▶ **Required action**
Across the entries below, how many lines have the word "agent" in them? Respond with only the number.

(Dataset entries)
╔══

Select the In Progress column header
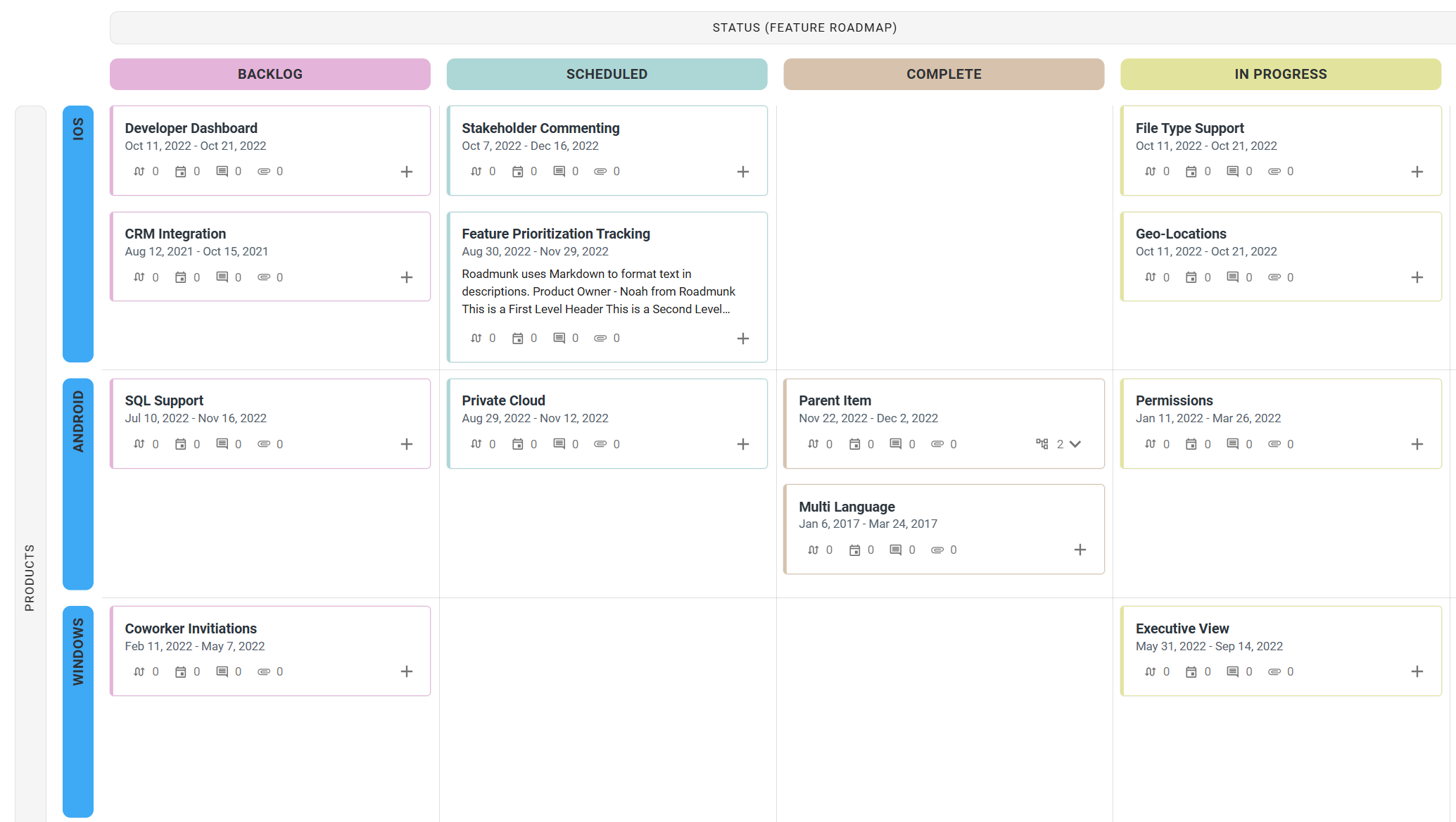The height and width of the screenshot is (822, 1456). [1281, 75]
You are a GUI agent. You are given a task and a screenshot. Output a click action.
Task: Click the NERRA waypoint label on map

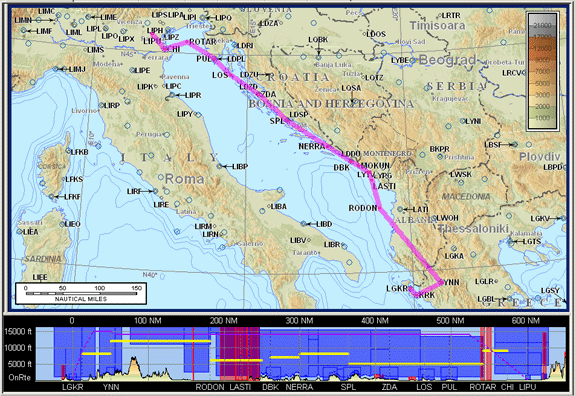pos(312,146)
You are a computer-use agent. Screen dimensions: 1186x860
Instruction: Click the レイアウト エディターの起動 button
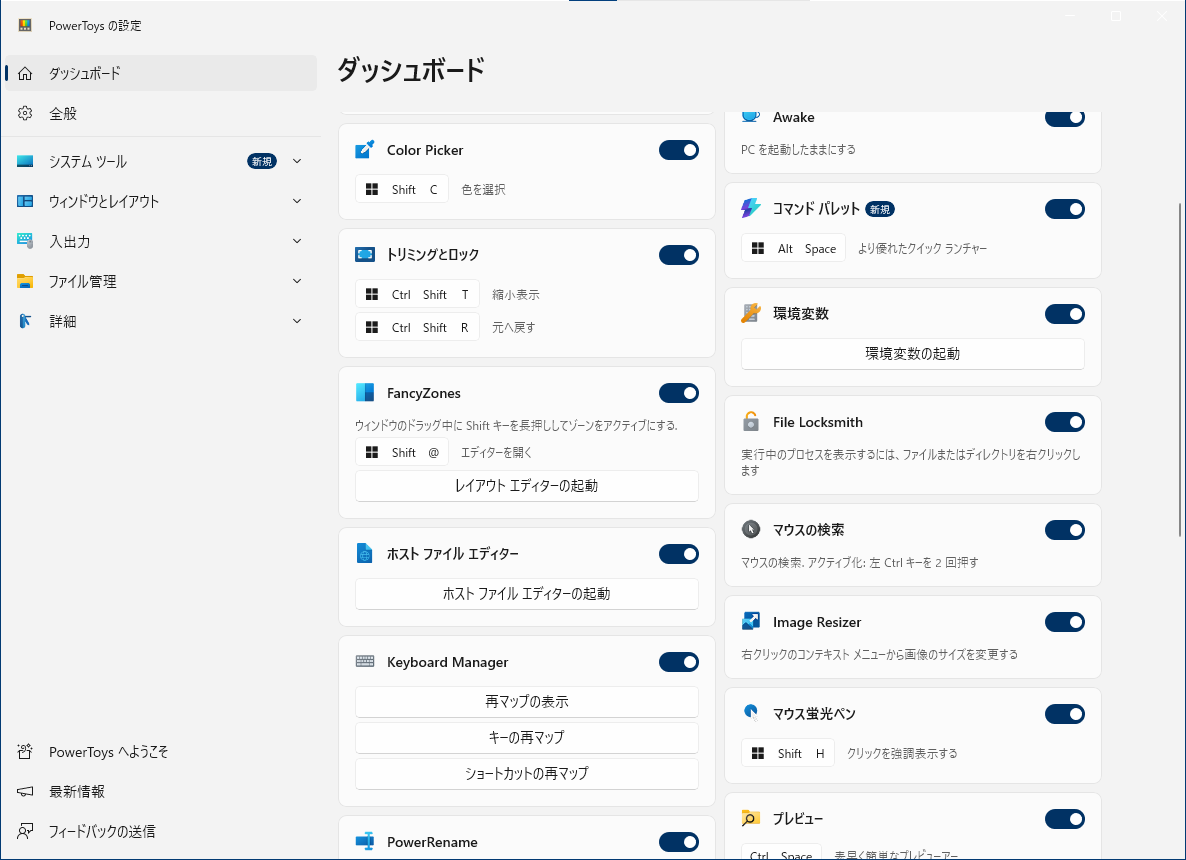point(527,486)
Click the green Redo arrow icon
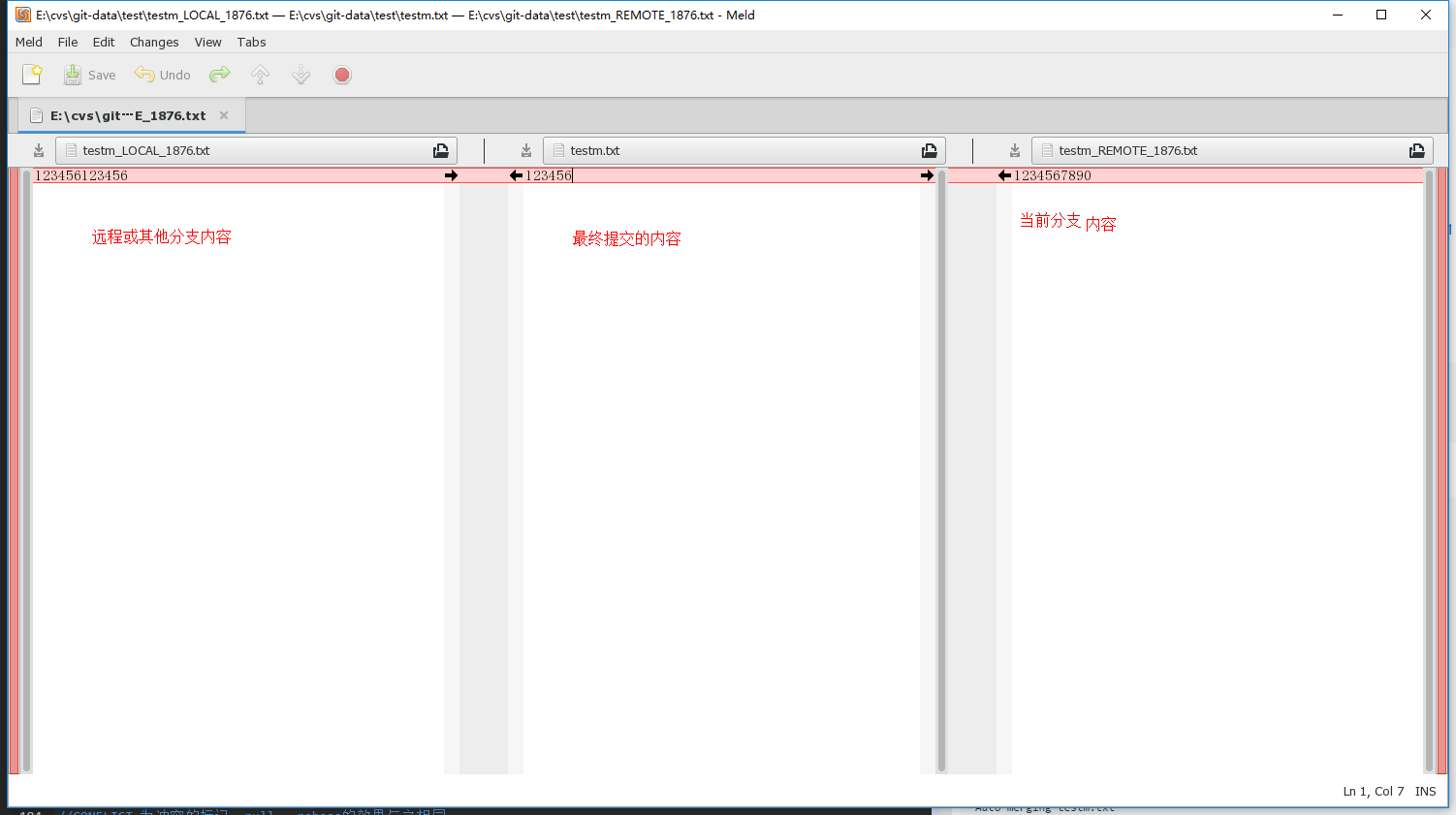The height and width of the screenshot is (815, 1456). pyautogui.click(x=220, y=75)
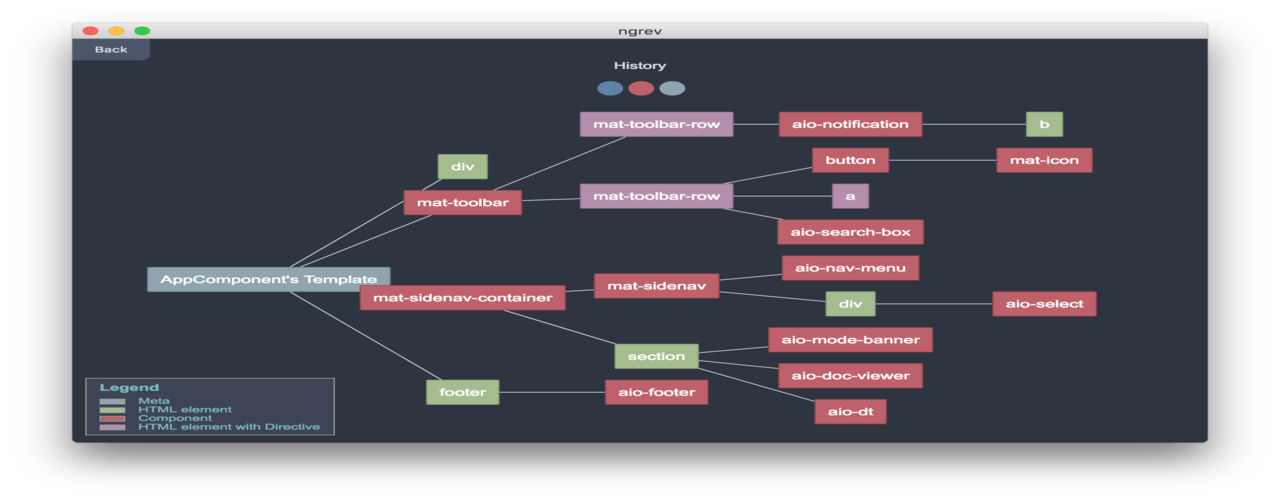Select the aio-select component node
Image resolution: width=1280 pixels, height=500 pixels.
(1044, 304)
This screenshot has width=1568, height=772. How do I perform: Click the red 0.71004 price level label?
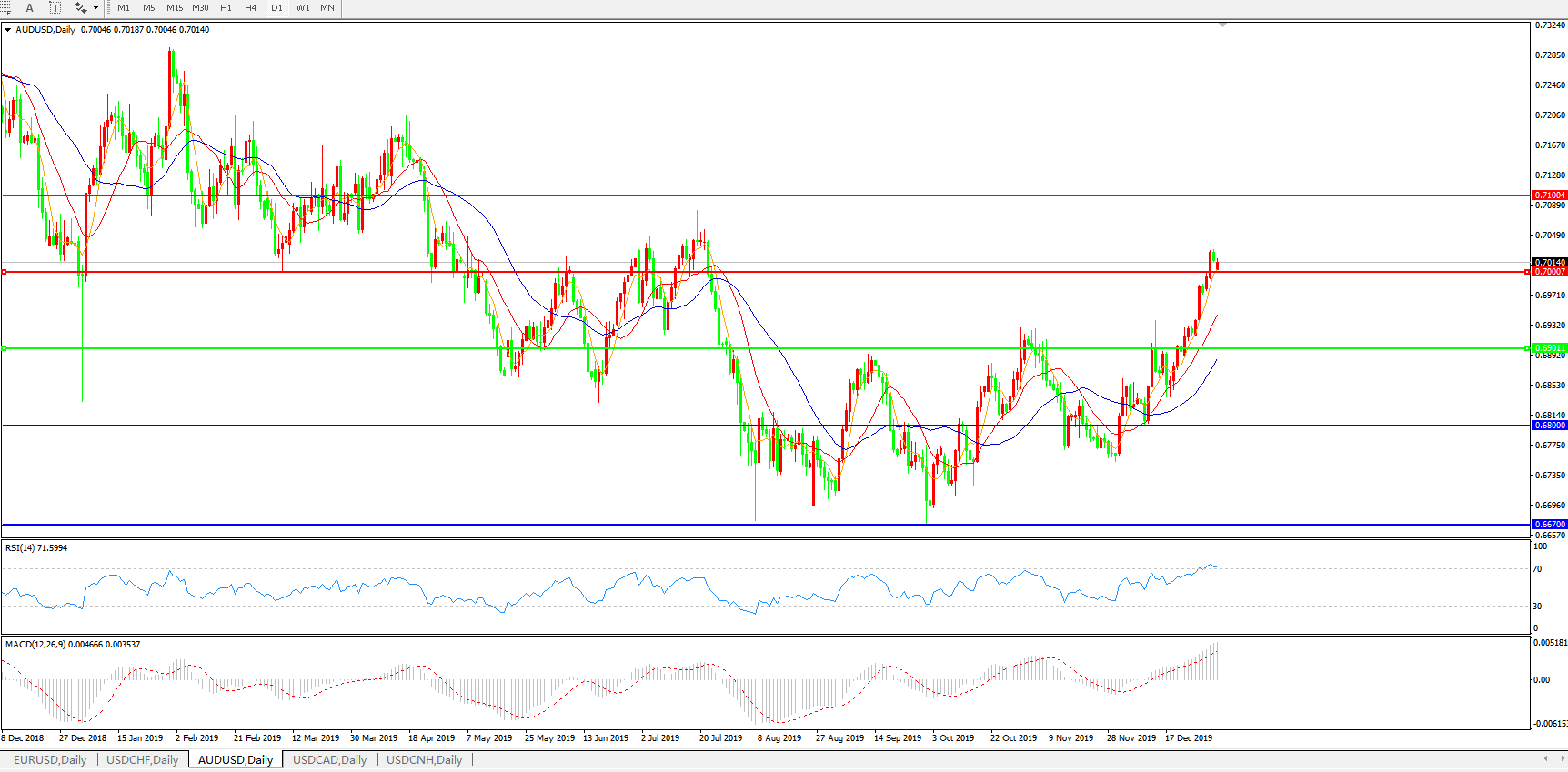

╚══

▶ **Answer below**
2